The first resolution requests the removal or reduction of fare evasion fines for those under the age of 18 and considers restorative justice and community service options for settling fare infraction tickets issued to low-income individuals.

“The levying of fare infraction tickets disproportionately impacts low-income and/or young persons who may not have access to means of payment,” reads the first resolution.

The fare evasion fine on TransLink’s services is $173, with the unpaid fine increasing by $40 on the 180th day after the ticket was issued and $60 after the 366th day. Failure to pay the fine could also lead to the ticket being sent to collections and a ban on the renewal of the individual’s driver’s license or vehicle insurance.

All revenues from fines go towards the provincial government’s general revenues, not TransLink.

The second resolution calls on the provincial government to consider providing free or further subsidized monthly transit passes to BC residents receiving income or disability assistance.

“British Columbians receiving Income Assistance continue to struggle to meet their basic needs, despite recent needed increases to monthly rates, leaving little funds available for transportation, including transit,” reads the second resolution.

“The monthly $52 ‘transportation allowance’ that British Columbians are issued as Disability Assistance, is not sufficient to offset the costs associated with purchasing a monthly transit pass in most regions.”

Burnaby city staff cite precedent set by other Canadian and American public transit systems on reducing fines and enforcement for young people and low-income individuals:

  • Seattle recently introduced free transit for young people under 18 years (June 2018);
  • Portland offers a range of supports and discounts for low-income riders
  • Edmonton and London, Ontario have reduced free transit pass programs for young people under 18
  • Calgary has a sliding scale low-income transit pass program
  • Kingston offers free transit passes for grade 9-12 students
  • Toronto recently launched a ‘Fair Fare Pass’ program offering scaled reduced fares for eligible low-income residents and free transit passes for minors. But a recent City of Toronto audit found the free transit passes for minors were being widely abused by adults, and this practice is a great contributor to the TTC’s significant fare evasion problem.

Earlier this week, Victoria city council approved free transit passes for all youth 18 and under, with the program to be paid by the city’s parking revenues.
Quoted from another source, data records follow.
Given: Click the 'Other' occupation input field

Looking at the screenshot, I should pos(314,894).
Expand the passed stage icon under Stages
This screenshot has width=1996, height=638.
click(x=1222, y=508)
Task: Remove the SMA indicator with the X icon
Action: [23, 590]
Burnaby’s new calls follow recent motions over the past year by city councils in New Westminster and Vancouver to implement free transit for youth.

In response, TransLink performed further analysis; a report released by the public transit authority in April 2018 found that free transit for youth 18 and under would result in an annual revenue hole of between $40 million and $50 million.

In addition to free transit for youth, TransLink’s analysis also determined that free transit for low-income residents would lead to further losses of between $25 million and $40 million, bringing the total hole to the range of $90 million.

Currently, fares cover 58% of TransLink’s annual operating budget, and the remainder by the regional property tax and fuel sales tax.

Three possible funding options were identified to achieve free transit for these groups: property taxes would have to be hiked by $36 to $49 per year, fuel taxes would have to be increased by 3 cents to 5 cents per litre, or transit fares would have to see an uptick of 25 to 35 cents.

But TransLink says a recent survey found very low support for passing on these new costs directly to regular transit riders or regional taxpayers.

Instead, the public transit authority suggested advocating the provincial government to expand its discount programs for low-income residents and provide the public transit authority with new annual subsidies to cover the high cost of free transit for youth.